The humiliation of the boys started from day one, according to Dr Sutherland.
"On admission every child had to strip in front of staff, get deloused and then given a tee-shirt and shorts."
One 8-year-old child, who often wet the bed, was forced to wear an electrified helmet attached to his genitals that would shock him with electricity if there was urine, he said.
"Bed wetting was common ... amongst the traumatised children."
Dr Sutherland said the boy went on to say that one day the staff must have got fed-up with him.
"The dial on the belt was meant to be set at a maximum of three for just a mild shock, but one night the dial was turned up to say 10 and I got a hell of a shock."
He said it was common for staff members to hold a boy down while corporal punishment was imposed
"One 11-year-old boy would not bend over after receiving six strokes on the buttock, three staff held him down while a fourth administered further strokes until he was severely bruised on the thighs, the buttocks and the jaw."
Another child was asked to cut the grass with shears at the Boys' Home, he said.
He was forced to kneel as he cut the grass and hit with a cane for being too slow, Dr Sutherland said.
Dr Sutherland said for children at Ōwairaka Boys' Home "punishment was not restricted to the cane." Boys were also hit on the buttocks with a large piece of rubber that is often found on dairy farms.
He went on to detail the experiences of children at the Adolescent Unit of the Lake Alice Psychiatric Hospital. Children there received electro-convulsive therapy, or ECT, as punishment, he said.
Dr Sutherland recalled the experience of one child.

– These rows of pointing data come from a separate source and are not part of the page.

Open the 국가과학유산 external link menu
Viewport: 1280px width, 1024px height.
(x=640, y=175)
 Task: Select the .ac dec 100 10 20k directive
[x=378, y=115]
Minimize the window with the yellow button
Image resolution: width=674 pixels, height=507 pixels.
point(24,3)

"It [the shock] jolted him out of the chair and he rolled around on the floor until it was turned off."
He said one boy described how they used to be put in a dayroom after school on Fridays and call out those who had "misbehaved or had been naughty".

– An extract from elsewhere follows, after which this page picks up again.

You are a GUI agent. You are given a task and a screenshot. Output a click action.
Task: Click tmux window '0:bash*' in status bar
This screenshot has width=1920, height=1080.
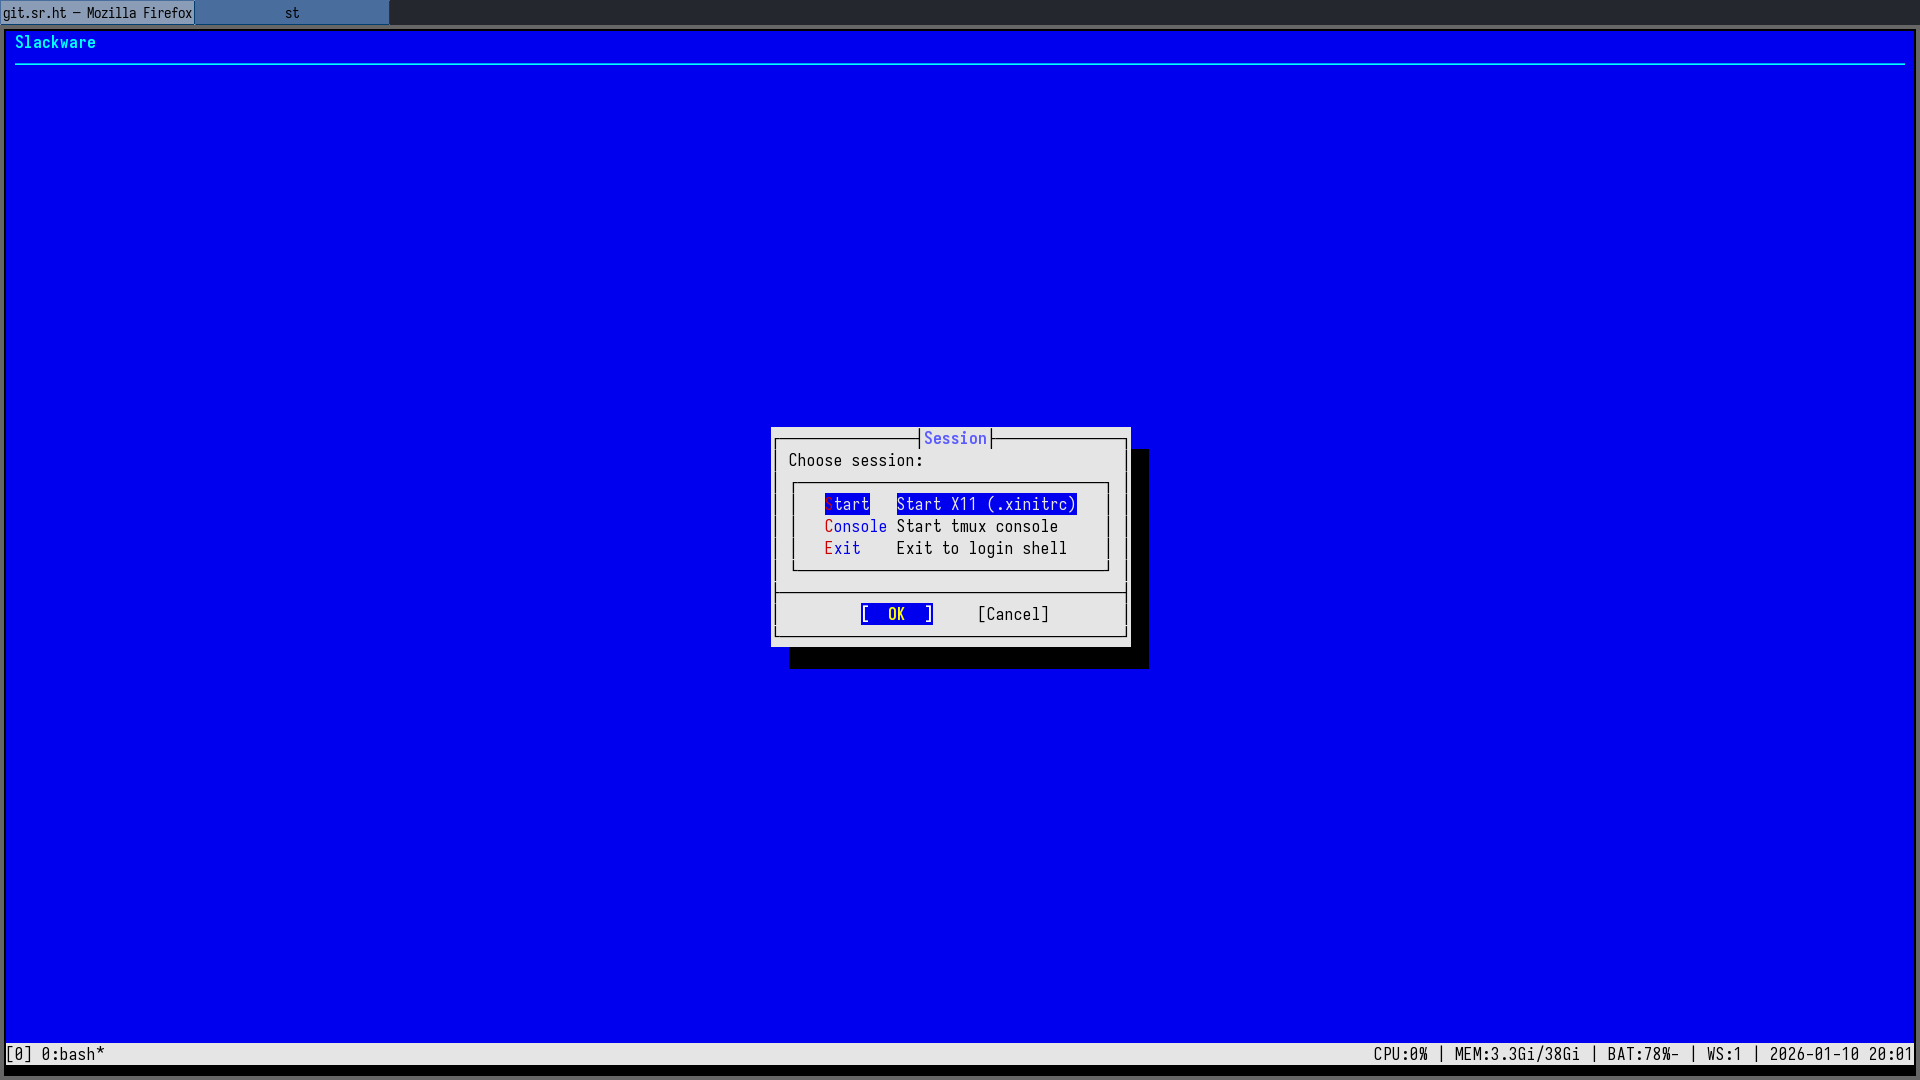coord(73,1054)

"They were taken to the medical room and they electrodes were placed on either side of their knees.
"They were given a shock as a punishment and we could hear their screams."
Oliver Sutherland said the abuse he witnessed compared to an inquiry into mistreatment of boys at a Catholic run home in Stoke, near Nelson back in 1900.

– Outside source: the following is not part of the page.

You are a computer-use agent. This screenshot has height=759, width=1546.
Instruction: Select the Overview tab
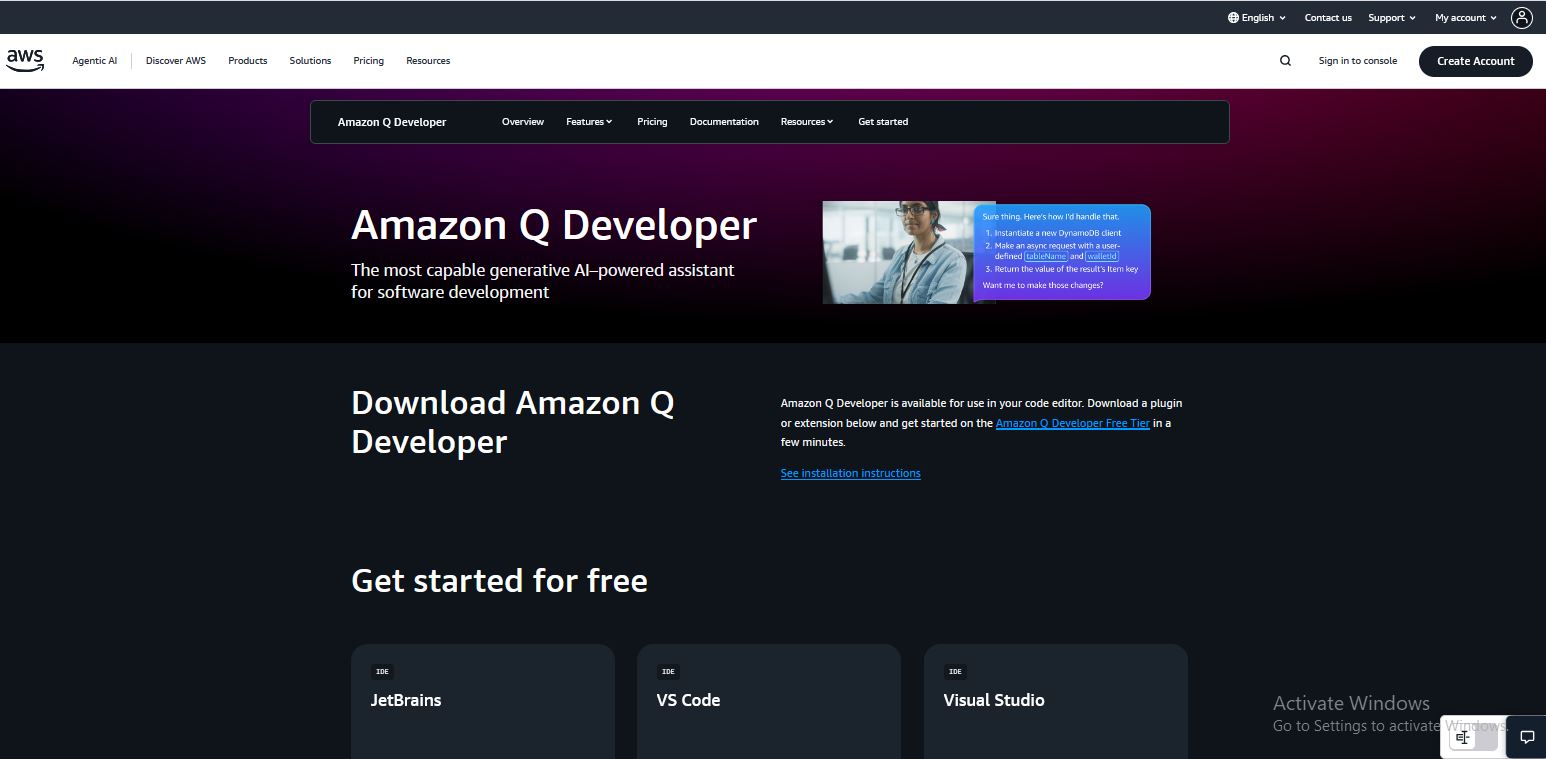[522, 121]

He told the Royal Commission a separate inquiry was needed into the "terrible, terrible" treatment of children at Lake Alice.
"How were staff allowed to give electric shock treatment to children without a doctor there?"
Dr Sutherland said the separate inquiry was not the job of the Royal Commission but it needed to happen.
He earlier told the inquiry 116,595 children went through the courts between 1967 and 1976 and 41 percent were Māori.
Some were under eight, more than 40 were 9-years-old and 662 were 10-years-old.
"Nobody was looking when 8-year-olds were dragged through the court to face one charge or another."
Māori children facing charges before the court were twice as likely to be sent to a penal institute than a non-Māori child, he said.
Dr Surtherland also told the inquiry non-Māori were more likely to be fined or receive a "softer sentence".
Between 1974 and 1976, 100 percent of girls sent to detention centres, or borstals, in New Zealand were Māori.
Commissioners thanked Dr Sutherland for looking into the abuse of children in care "when others didn't" and as he left the witness stand he received a standing ovation from abuse survivors and advocates in the public gallery.